My personal opinion is that people are sleeping on local HTML apps.

Local files, if you want, make everything lightning fast. Hosting your own web-browser lets you hook into whatever you want, and handle it however you want. A local server makes hosting whatever you want simple, too. There's a pre-existing plugin and component model for serving rich content... Every knows HTML and CSS, and sharding off chunks of the app to a genuine web app is straightforward...

A well factored, MVVM, WPF should be relatively easy to port to this model, and there are mature databinding libraries to handle the plumbing...

Maybe it's just me, but I'd rather take the pain points of a known technology than another 10 years of uncertainty and no cross-platform story.

[euroclydon]

It's probably less secure by default. Make sure to reject all HTTP requests where the Origin header doesn't match the local server host, or just all request with an Origin header.

[CodesInChaos]

What you really need is a shared secret between (embedded) browser and (local) server.

IP, host header, origin header can be checked as defense in depth, but can't prevent local privilege escalation from non browser clients and are quite fragile even in browsers.

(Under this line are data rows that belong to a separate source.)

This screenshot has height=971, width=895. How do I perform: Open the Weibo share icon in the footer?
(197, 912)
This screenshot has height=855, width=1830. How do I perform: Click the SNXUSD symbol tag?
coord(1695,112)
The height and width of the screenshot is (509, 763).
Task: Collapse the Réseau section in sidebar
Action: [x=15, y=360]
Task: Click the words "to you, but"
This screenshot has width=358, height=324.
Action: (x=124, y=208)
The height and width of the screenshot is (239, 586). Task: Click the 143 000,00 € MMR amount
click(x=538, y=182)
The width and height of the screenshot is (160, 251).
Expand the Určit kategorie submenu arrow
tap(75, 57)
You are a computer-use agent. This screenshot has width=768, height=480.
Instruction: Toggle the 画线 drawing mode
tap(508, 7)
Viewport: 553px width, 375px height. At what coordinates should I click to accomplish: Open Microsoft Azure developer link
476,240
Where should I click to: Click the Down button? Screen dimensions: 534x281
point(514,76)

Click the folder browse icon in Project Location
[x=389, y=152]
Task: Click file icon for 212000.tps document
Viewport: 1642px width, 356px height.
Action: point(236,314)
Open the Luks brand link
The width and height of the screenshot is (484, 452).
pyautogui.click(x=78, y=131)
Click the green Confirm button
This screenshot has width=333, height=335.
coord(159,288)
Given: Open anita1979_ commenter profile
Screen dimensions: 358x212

(or use a secure non TCP/IP based communication channel)

[euroclydon]

> but can't prevent local privilege escalation from non browser clients

That is such a different threat model though. A native app has a lot more permissions than a web page. Trying to protect one native app from another is not really done much. Like, are MS Word documents encrypted so Slack can't read them from disk?

[CodesInChaos]

You can have multiple OS users on the same computer.